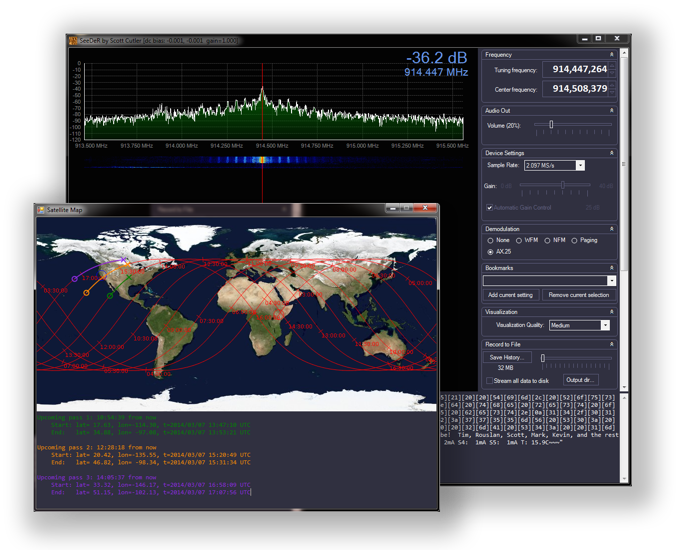The width and height of the screenshot is (680, 550).
Task: Collapse the Demodulation section
Action: coord(612,229)
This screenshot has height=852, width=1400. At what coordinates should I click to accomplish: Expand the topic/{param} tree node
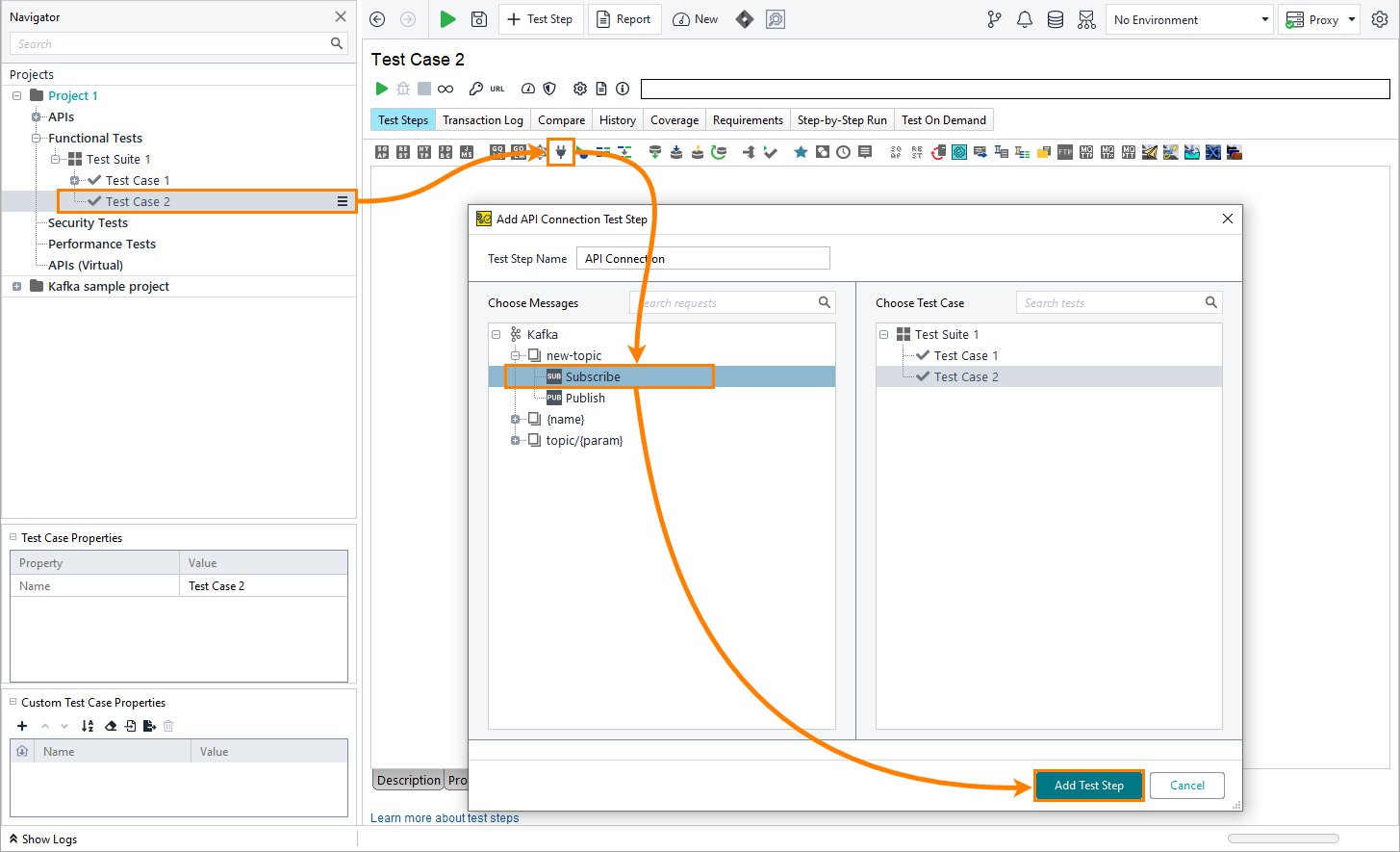(x=514, y=440)
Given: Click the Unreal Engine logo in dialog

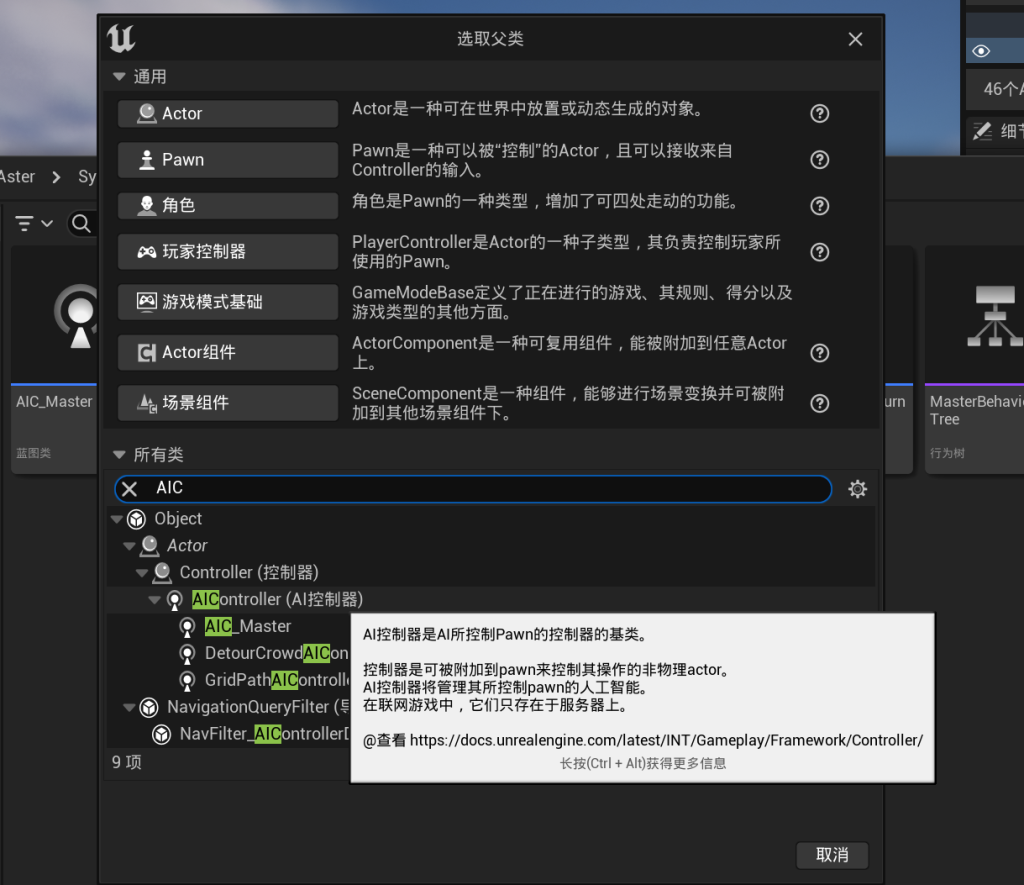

ASSIGNMENT:
Your answer must be the lines from the one containing "This screenshot has" through the last line of the records, printed exactly with no pictures; please include both ends.

FINISHED TASK:
This screenshot has height=852, width=1400. At what coordinates should I click to accomplish: Expand the topic/{param} tree node
(x=514, y=440)
Given: Click the Unreal Engine logo in dialog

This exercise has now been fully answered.